The Serb-run region of Bosnia, Republika Srpska, will hold a referendum on Sunday despite a ban from the state’s highest court, fierce criticism from western powers and rising anger among the fractious country’s Muslim majority.

The vote will ask Republika Srpska’s residents whether they want January 9th to continue to be its “statehood day”, despite Bosnia’s constitutional court ruling that it is discriminatory towards the country’s Muslim Bosniak and Catholic Croat communities because it coincides with a Serbian Orthodox Church holiday.

The date is also politically contentions, because it marks the day in 1992 when Bosnian Serb ultra-nationalists broke with the rest of Bosnia, leading to a war that killed 100,000 people and saw ethnic Serbs commit genocide against Bosniaks.

Bosnian Serb president Milorad Dodik has championed the holiday and the referendum, regardless of the court’s ban on both and the fury of Bosniaks who have long accused him of trying to destroy the multi-ethnic state.

Safer Halilovic, a Bosniak commander during the country’s 1992-95 war, warned that if Mr Dodik “forces us into a situation in which Bosnia is torn apart, he should know – this will not happen in a peaceful way”.

The retired general said that if conflict began, Bosnia’s mostly-Muslim federal forces could seize Republika Srpska within 15 days.

The reaction was swift in Serbia – which is led by a president and prime minister who were allies of warmongering ultra-nationalist Slobodan Milosevic in the 1990s, but who now portray themselves as broadly pro-EU conservatives.

“Serbia does not want conflict.
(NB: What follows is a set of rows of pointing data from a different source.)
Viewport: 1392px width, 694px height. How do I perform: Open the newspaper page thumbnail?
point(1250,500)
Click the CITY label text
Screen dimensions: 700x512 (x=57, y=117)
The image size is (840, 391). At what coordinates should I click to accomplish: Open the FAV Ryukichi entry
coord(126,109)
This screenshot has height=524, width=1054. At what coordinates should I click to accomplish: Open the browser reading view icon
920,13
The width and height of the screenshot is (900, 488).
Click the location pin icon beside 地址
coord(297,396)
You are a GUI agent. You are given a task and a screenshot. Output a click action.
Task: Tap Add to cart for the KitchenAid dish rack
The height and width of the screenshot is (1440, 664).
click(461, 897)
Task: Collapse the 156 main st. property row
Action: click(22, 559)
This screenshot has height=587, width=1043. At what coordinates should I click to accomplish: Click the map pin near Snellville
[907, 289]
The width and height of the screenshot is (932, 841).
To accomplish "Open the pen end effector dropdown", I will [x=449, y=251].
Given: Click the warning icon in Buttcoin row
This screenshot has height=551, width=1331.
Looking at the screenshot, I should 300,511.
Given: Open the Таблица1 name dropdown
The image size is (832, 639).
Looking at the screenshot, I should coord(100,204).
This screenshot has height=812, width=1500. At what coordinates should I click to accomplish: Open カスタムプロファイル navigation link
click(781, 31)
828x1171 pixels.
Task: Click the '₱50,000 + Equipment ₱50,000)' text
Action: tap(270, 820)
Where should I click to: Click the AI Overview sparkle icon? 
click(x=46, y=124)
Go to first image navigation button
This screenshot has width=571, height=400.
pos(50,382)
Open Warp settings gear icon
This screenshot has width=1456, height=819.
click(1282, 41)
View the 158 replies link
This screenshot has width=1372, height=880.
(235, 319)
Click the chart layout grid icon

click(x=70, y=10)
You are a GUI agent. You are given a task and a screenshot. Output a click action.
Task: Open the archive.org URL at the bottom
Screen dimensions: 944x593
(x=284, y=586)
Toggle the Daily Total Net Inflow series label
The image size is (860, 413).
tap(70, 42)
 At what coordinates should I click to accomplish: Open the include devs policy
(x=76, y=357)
However, Serbia . . . has an obligation to protect its people. Republika Srpska cannot be erased from the face of the earth, as Halilovic and maybe some others want,” Serbian premier Aleksandar Vucic said.

Mr Dodik rejects western efforts to integrate Bosnia’s two “entities” – Republika Srpska and a Bosniak-Croat Federation – and has threatened repeatedly to hold a referendum on independence rather than allow more powers to be transferred from his capital Banja Luka to the central authorities in Sarajevo.

“We know that the position of Sefer Halilovic, who is making threats of war, is the position of everyone in Sarajevo, but, I’m speaking hypothetically, if any movements of that kind take place, we are out of Bosnia the same instant . . . and we will defend ourselves,” Mr Dodik said.

The United States, European Union and major western capitals called jointly for calm and dialogue and denounced any efforts to destabilise or divide Bosnia.

Russia declined to sign that declaration, however, and Mr Dodik met Russian president Vladimir Putin for talks in the Kremlin on Thursday.

The referendum “was not specifically discussed”, Mr Dodik claimed, “except to note that it is a right of the people”.

Many Bosnians see the dispute as a cynical ploy to rally voters for local elections on October 2nd.

“The latest warmongering statements are solely for the purpose of the elections,” Banja Luka-based analyst Srdjan Puhalo told the Balkan Insight news service.

“They suit both sides because neither of them has anything else to offer the voters.”